"Transient" properties in a PHP class?
Asked Answered
V

3

9

I've worked with PHP for a few years now, but up until now never had a need to deal with serialisation explicitly, only using the $_SESSION. Now I have a project that requires me to manually implement serialisation mechanism for certain data - and I realise that the issue is applicable to $_SESSION as well.

I have a class that contains a number of properties. Most of these properties are small (as in memory consumption): numbers, relatively short strings, etc. However the class also contains some properties, which may contain HUGE arrays (e.g. an entire dump of a database table: 100,000 rows with 100 fields each). As it happens, this is one of the classes that needs to be serialised/deserialised - and, luckly, the properties containing large arrays don't need to be serialised, as they are essentially temporary pieces of work and are rebuilt anyway as necessary.

In such circumstances in Java, I would simply declare the property as transient - and it would be omitted from serialisaion. Unfortunately, PHP doesn't support such qualifiers.
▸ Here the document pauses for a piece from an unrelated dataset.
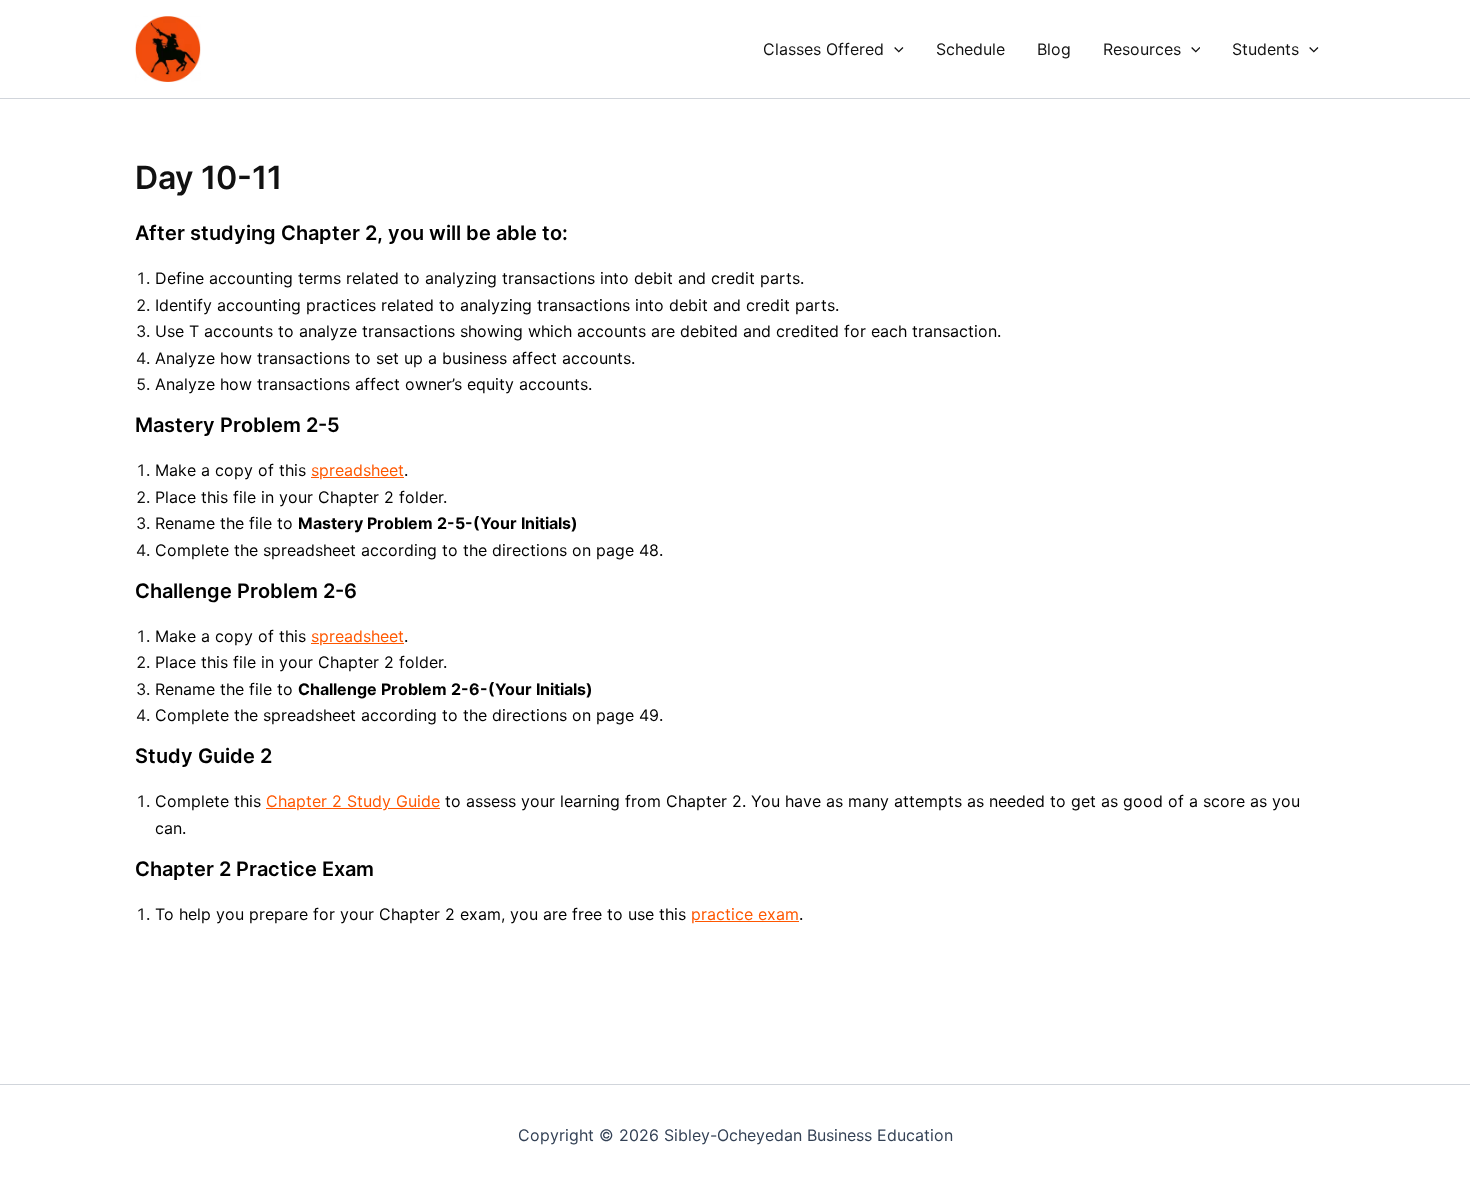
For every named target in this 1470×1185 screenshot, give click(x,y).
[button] (894, 49)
One way to deal with is it to have something like this:

class A implements Serializable
{
    private $var_small = 1234;
    private $var_big = array( ... );  //huge array, of course, not init in this way

    public function serialize()
    {
        $vars = get_object_vars($this);
        unset($vars['var_big']);
        return serialize($vars);
    }

    public function unserialize($data)
    {
        $vars = unserialize($data);
        foreach ($vars as $var => $value) {
            $this->$var = $value;
        }
    }
}

However this is rather cumbersome, as I would need to update serialize method every time I add another transient property. Also, once the inheritance comes into play, this becomes even more complicated - to deal with, as transient properties may be in both subclass and the parent. I know, it's still doable, however I would prefer to delegate as much as possible to the language rather than reinvent the wheel.

So, what's the best way to deal with transient properties? Or am I missing something and PHP supports this out of the box?
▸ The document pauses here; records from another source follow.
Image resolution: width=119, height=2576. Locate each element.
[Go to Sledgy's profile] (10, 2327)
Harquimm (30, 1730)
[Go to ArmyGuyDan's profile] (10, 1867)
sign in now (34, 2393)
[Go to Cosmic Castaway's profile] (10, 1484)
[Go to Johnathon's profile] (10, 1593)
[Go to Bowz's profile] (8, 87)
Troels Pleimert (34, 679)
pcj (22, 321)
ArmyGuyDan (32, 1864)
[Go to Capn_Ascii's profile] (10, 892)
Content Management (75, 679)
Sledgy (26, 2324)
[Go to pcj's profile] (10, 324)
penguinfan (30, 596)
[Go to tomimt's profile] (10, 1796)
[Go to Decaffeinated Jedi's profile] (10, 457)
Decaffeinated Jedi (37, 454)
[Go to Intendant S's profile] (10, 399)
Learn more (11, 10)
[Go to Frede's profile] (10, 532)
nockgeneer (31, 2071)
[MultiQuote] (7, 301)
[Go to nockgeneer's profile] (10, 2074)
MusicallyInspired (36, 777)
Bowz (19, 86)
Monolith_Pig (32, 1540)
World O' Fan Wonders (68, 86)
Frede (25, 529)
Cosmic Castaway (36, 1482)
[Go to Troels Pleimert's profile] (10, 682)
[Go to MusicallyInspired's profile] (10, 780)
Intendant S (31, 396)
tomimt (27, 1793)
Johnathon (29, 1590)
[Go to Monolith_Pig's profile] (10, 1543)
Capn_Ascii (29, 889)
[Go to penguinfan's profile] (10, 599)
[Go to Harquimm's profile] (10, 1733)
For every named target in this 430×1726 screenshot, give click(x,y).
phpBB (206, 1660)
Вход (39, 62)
Virilism answered 2/2, 2012 at 14:51 Comment(0)
K
7

Php provides __sleep magic method which allows you to choose what attributes are to be serialized.
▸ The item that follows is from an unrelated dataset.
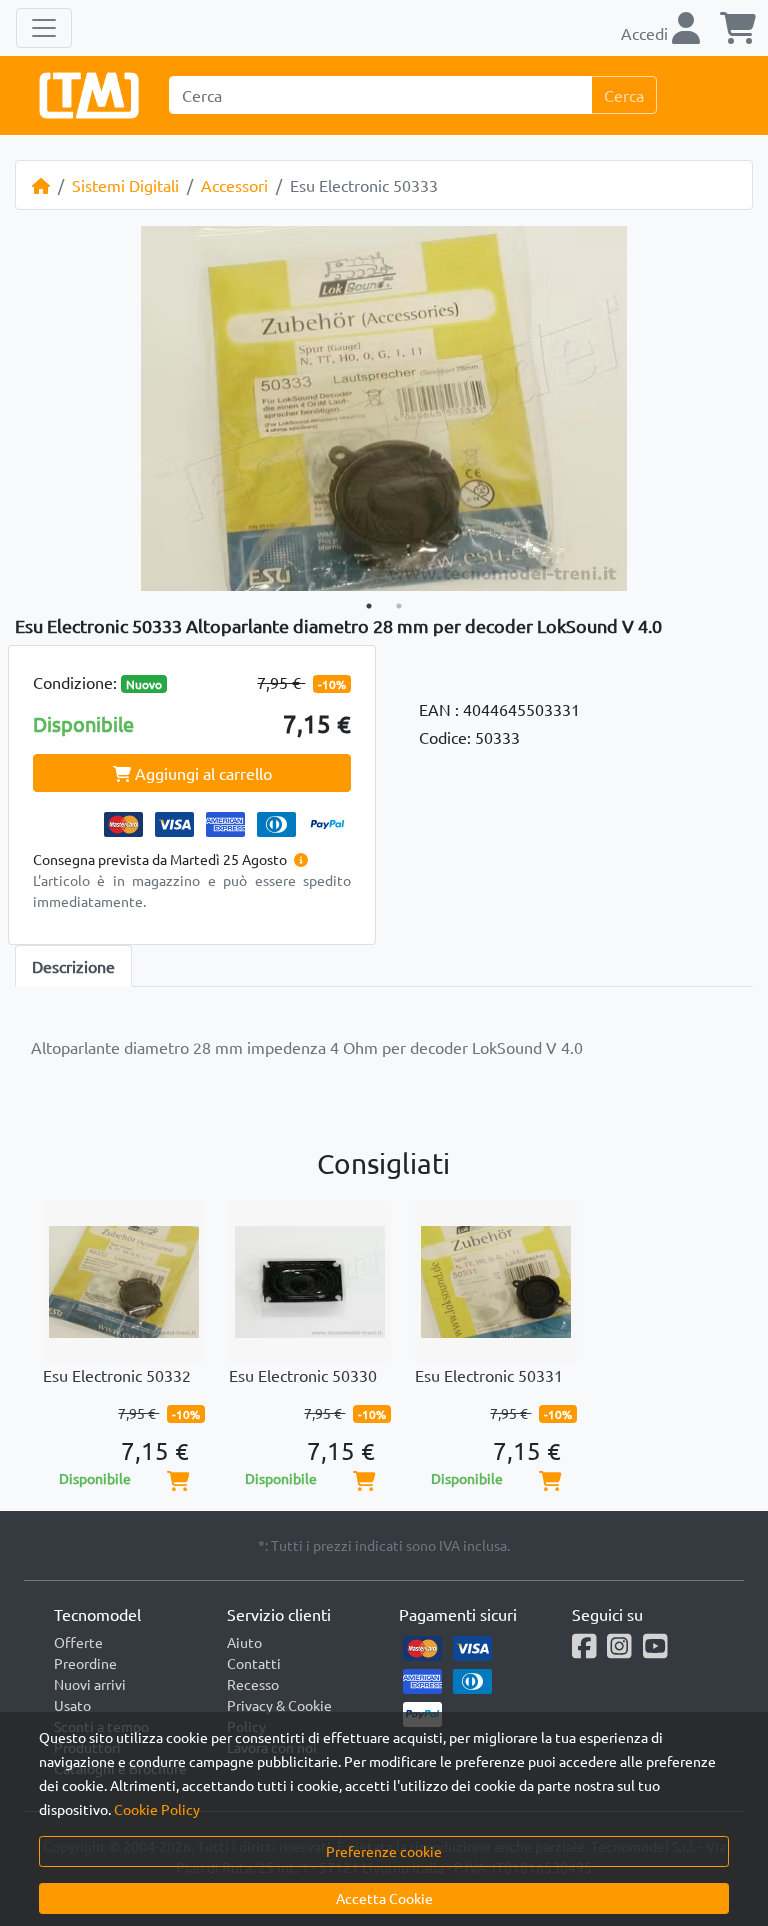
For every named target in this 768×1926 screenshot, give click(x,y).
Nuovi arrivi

EDIT I've tested how does __sleep() work when inheritance is in the game:

<?php

class A {
    private $a = 'String a';
    private $b = 'String b';

    public function __sleep() {
        echo "Sleep A\n";
        return array( 'a');
    }
}

class B extends A {
    private $c = 'String c';
    private $d = 'String d';

    public function __sleep() {
        echo "Sleep B\n";
        return array( 'c');
    }
}

class C extends A {
    private $e = 'String e';
    private $f = 'String f';

    public function __sleep() {
        echo "Sleep C\n";
        return array_merge( parent::__sleep(), array( 'e'));
    }
}

$a = new A();
$b = new B();
$c = new C();

echo serialize( $a) ."\n";  // Result: O:1:"A":1:{s:4:"Aa";s:8:"String a";}
// called "Sleep A" (correct)

echo serialize( $b) ."\n"; // Result: O:1:"B":1:{s:4:"Bc";s:8:"String c";}
// called just "Sleep B" (incorrect)

echo serialize( $c) ."\n"; // Caused: PHP Notice:  serialize(): "a" returned as member variable from __sleep() but does not exist ...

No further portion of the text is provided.